George Pickett Facts

George Pickett Facts
George Picket was a Confederate general who is best known today for his disastrous charge on the Union lines at the Battle of Gettysburg, which has become known as "Pickett's Charge." In many ways, Pickett epitomized the image of a dashing Confederate officer who was brave and ready to lead his troops to battle. Despite Pickett's eagerness for battle, battlefield glory eluded him throughout the Civil War. Picket was born George Edward Picket on January 16, 1825 in Richmond, Virginia to Robert and Mary Pickett. Although he initially intended to study law, Pickett was accepted to attended the United Military Academy at West Point, New York, graduating in 1846. He was married three times during his life, outliving two of his wives. He first married Sally Harrison Minge, a descendant of the ninth American president, William Henry Harrison, in 1851. Sally died later that year while giving birth. Pickett then married a Haida Indian woman in Washington Territory in 1857 named Morning Mist. She also died during childbirth. Pickett's third wife was LaSalle "Sallie" Corbell, with whom he had two children.

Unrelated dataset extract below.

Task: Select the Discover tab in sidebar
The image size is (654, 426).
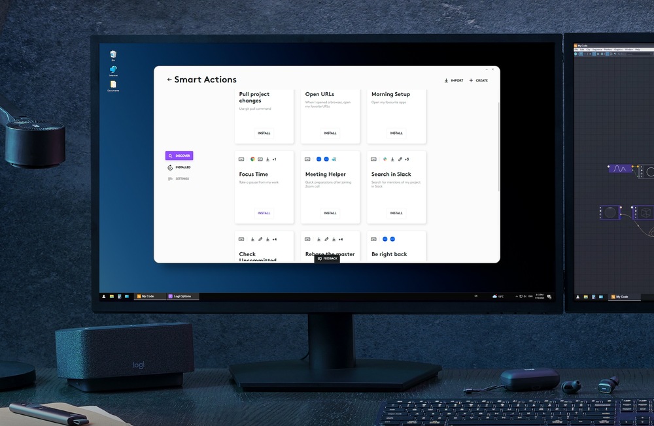Action: (x=179, y=156)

Interesting George Pickett Facts:
Although popular with his fellow cadets at West Point, Pickett was not known as a scholar, graduating at the bottom of his class.
Pickett served as a lieutenant during the Mexican-American War (1846-1848) and was wounded at the Battle of Chapultepec in 1847 as he carried the American flag over the parapet.

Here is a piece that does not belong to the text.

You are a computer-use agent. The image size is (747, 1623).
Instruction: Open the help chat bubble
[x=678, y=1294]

After the Mexican-American War, Pickett served on the western frontier, which is how he met his second wife.
Picket was commanded to brigadier general in 1862 under general James Longstreet.
He distinguished himself during the Peninsula Campaign from March to July 1862.

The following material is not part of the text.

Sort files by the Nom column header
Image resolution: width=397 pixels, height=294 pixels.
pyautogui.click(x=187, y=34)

During the Battle of Gaines' Mill/First Battle of Cold Harbor in Virginia on June 27, 1862, Pickett was shot in the shoulder: the injury kept him out of combat for several months.
Pickett's Charge was part of a massive frontal assault ordered by General Lee intended to capture Cemetery Ridge from the Union forces on July 3, 1863.
Although Pickett's charge was lauded by the Confederate press as a heroic act, it was a bloodbath and tragedy for the Confederate forces: of Pickett's division of 5,500 men, 224 were killed, 1,140 were wounded, and 1,500 were captured or had deserted.
After losing the Battle of New Bern (February 1-3, 1864) in North Carolina, Pickett ordered the execution of twenty-two Union soldiers. Pickett claimed that they North Carolina natives were originally Confederate soldiers who switched, but many of them were probably in the Union army the entire war.
Pickett fought at the Battle of Appomattox and surrendered with Lee to the Union Army on April 12, 1865.
After the war, Pickett feared that he would be prosecuted for executing the prisoners in North Carolina so he fled with his family to Canada.
President Grant personally assured Pickett that he wouldn't be prosecuted, so he returned to the United States and was officially pardoned by an act of Congress in 1874.
After he returned to the United States in 1866, Pickett worked as an insurance agent in Virginia.
George Pickett died on July 30, 1875 in Norfolk, Virginia at the age of fifty from a liver abscess.
His remains were interred at the Hollywood Cemetery in Richmond, Virginia.
Pickett's third wife Sallie died in 1931.